The depth understanding of the organic structure characteristics of coal and its evolution is beneficial to the clean and efficient coal directional conversion. This research probes the evolution path and mechanism of carbon structure of lignite during the hydrothermal transitions dewatering (HTD) and tetralin solvent thermal transitions dewatering (TTD). The structural evolution with these two transitions was explored using 13C NMR and XRD in an autoclave at different temperatures. The moisture content in lignite is effectively decreased during HTD and TTD processes, and this is mainly due to the removal of O-containing functional groups and the decrease of water holding capacity. The TTD process is achieved a higher dehydration and deoxidation for lignite compared with HTD process.

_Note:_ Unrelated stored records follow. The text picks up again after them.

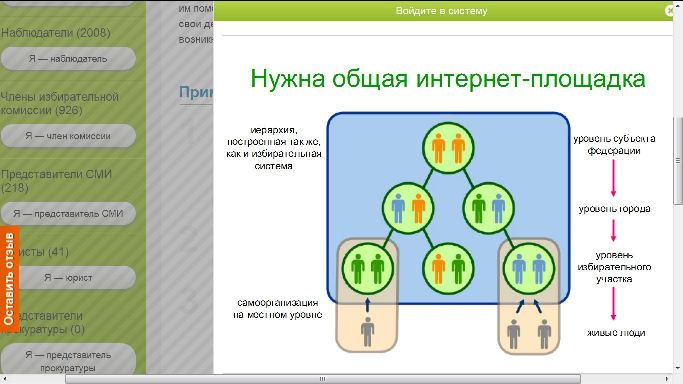Click the bottom-left circle with two green figures
The width and height of the screenshot is (683, 384).
(367, 269)
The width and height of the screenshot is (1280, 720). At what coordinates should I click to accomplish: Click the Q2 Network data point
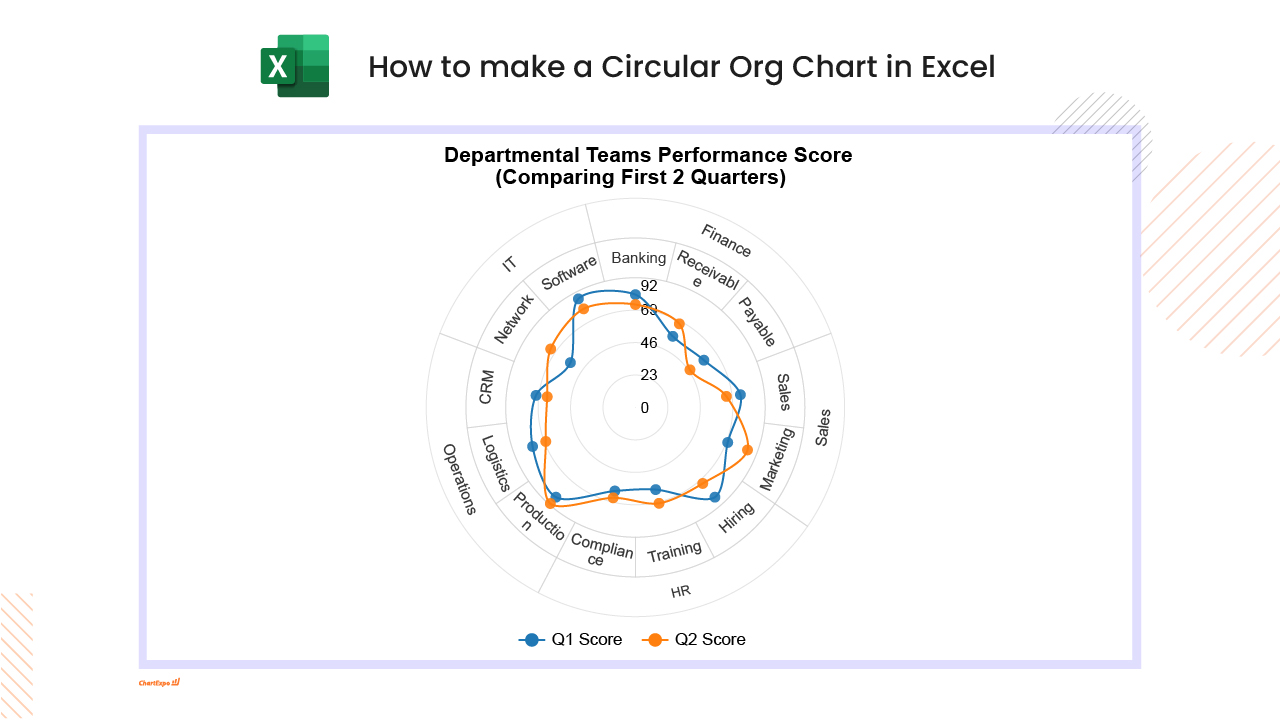550,349
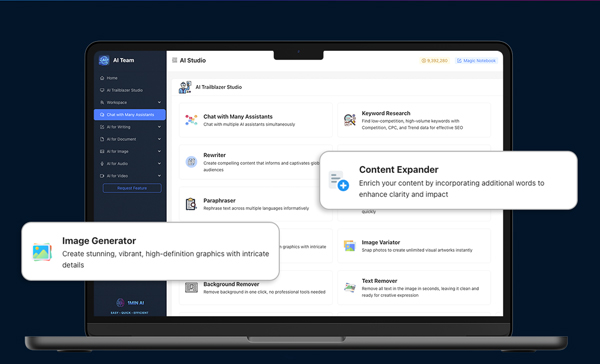Click the AI Team logo icon
Image resolution: width=600 pixels, height=364 pixels.
pyautogui.click(x=104, y=60)
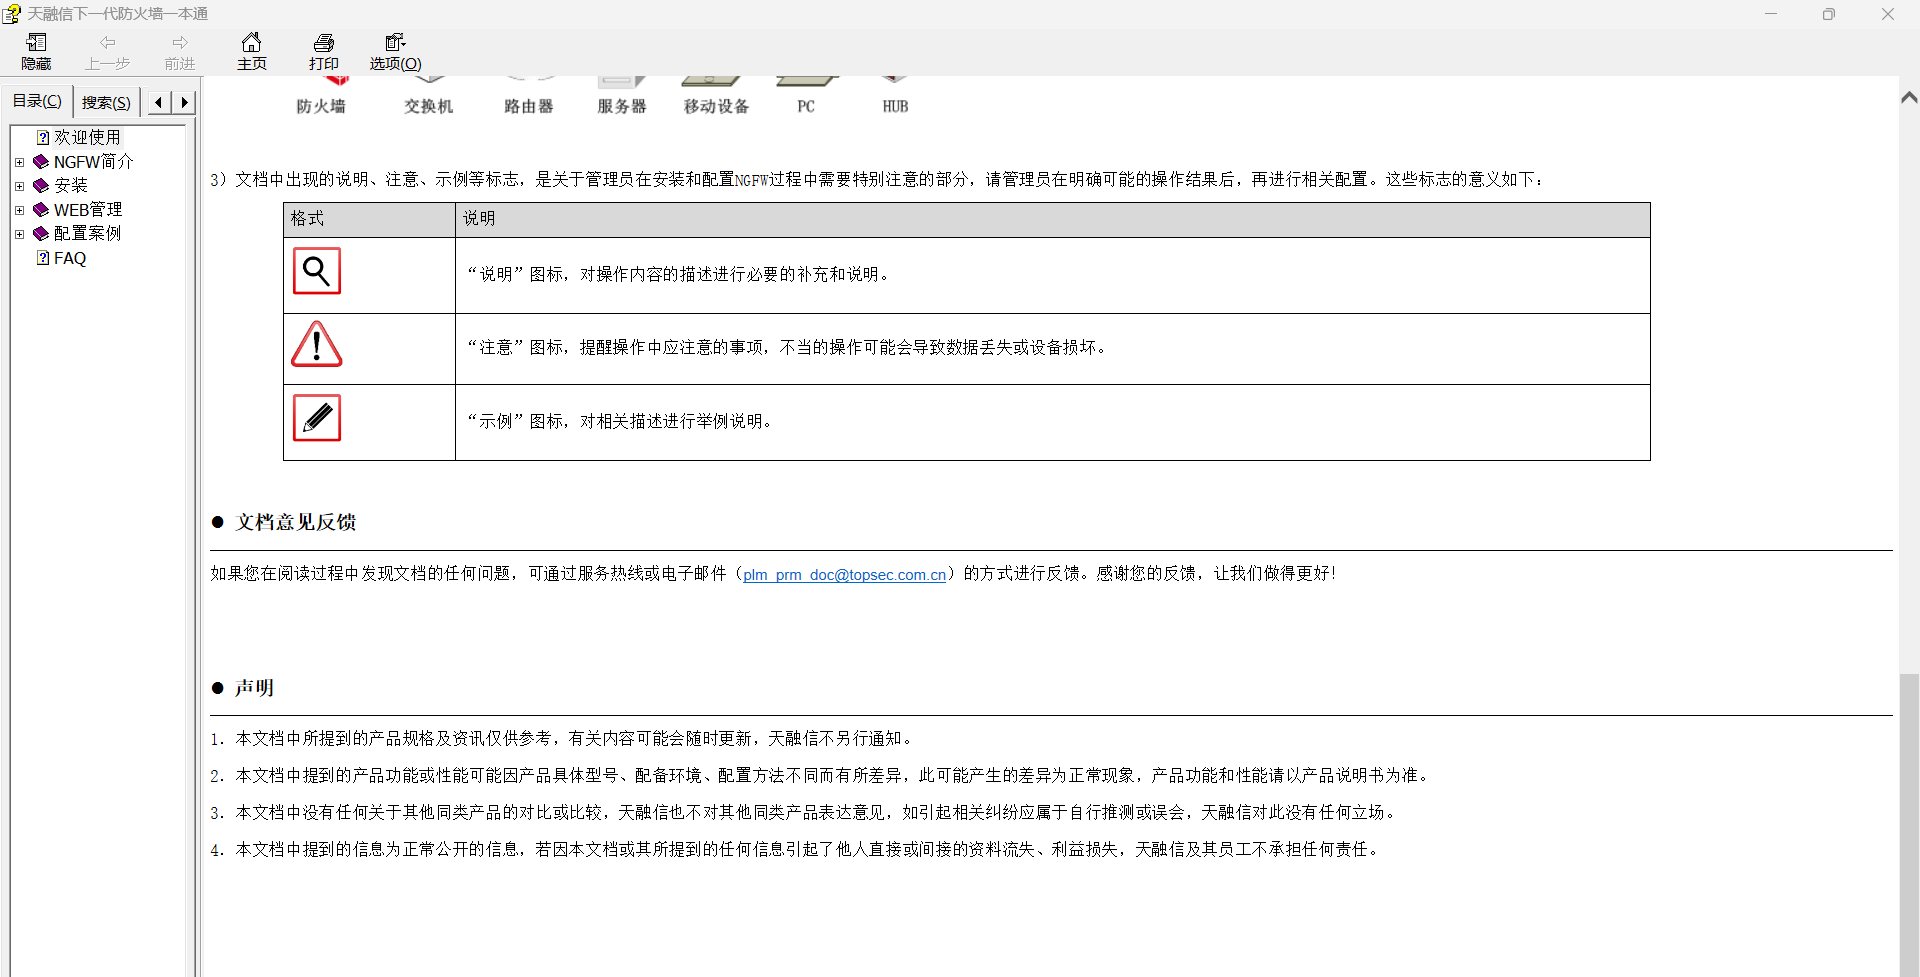Select the 主页 (Home) icon

click(251, 50)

This is possibly due to that the dehydrating energy of TTD process not only comes from the thermal energy, but also the tetralin is more likely to form hydrogen bonds with water. The aromaticity is increased during HTD and TTD processes, and this increase is possibly contributed by aromatization while the contribution of aromatic rings condensation was limited because the molar ratio of aromatic bridgehead carbon has changed little. Also, from the XRD data, the stacking of aromatic structural units are significantly promoted and are not obvious for the lateral extended size for crystal structural evolution during HTD and TTD processes. when the pretreatment temperature was at 310 °C, the aromaticity increase from 60.94% to 69.50% and 69.68% during HTD and TTD processes, respectively. The stacking height increase from 8.94 Å to 12.06 Å and 13.27 Å, and the stacking number increase from 2.49 to 3.51 and 3.86, the lateral sizes have changed little. The increase of aromaticity is finally manifested in aromatic units vertical stacking height and stacking layer number. These results indicate that the graphitization and ordering are promoted to some degree during HTD and TTD processes. Compared with the HTD, the TTD had the greater impact on the conversion of lignite carbon structure to high-rank coal. Those results are potentially useful to the clean and efficient utilization of lignite.